REQUIRED TASK:
Reproduce word for word the part of the forum thread about Destiny below that runs from "I'm not going" to "(Mar 13, 2014)".

TEXT PROVIDED:
# Destiny: What console(s) are you buying Destiny for?



## To22 (Apr 6, 2012)

What console(s) are you buying Destiny for?


----------



## T Studdly (Jul 20, 2013)

PS3 unless they announce a PC version in the future.


----------



## mezzoforte (May 16, 2010)

PS3. I'm excited~


----------



## tonyhd71 (Jul 27, 2014)

PS4


----------



## Cerberus (Feb 13, 2005)

I'm not going to get my hopes up. I haven't decided whether I'll get it or not. If I do get it, it will be for the PS3.


----------



## OutsideR1 (Mar 13, 2014)

Destiny looks pretty mediocre to me so none, ill stick with my gaming pc.


----------



## Kiba (Apr 26, 2013)

OutsideR1 said:


> Destiny looks pretty mediocre to me so none, ill stick with my gaming pc.


The only reason i'm excited is because their is virtually nothing to play on my PS4..... So yeah, getting it for PS4.


----------



## pittman47 (Nov 27, 2013)

Cant decide whether to get it for 360 or what for however long until I can afford in on next gen consoles..

SOURCE EXCERPT:

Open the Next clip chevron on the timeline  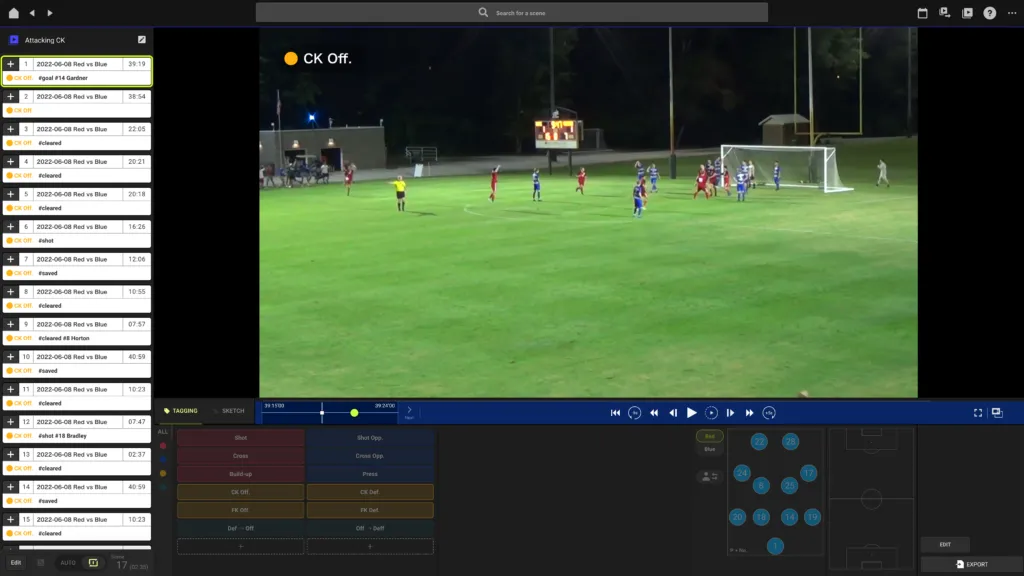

OUTPUT FOR THIS TASK:
I'm not going to get my hopes up. I haven't decided whether I'll get it or not. If I do get it, it will be for the PS3.


----------



## OutsideR1 (Mar 13, 2014)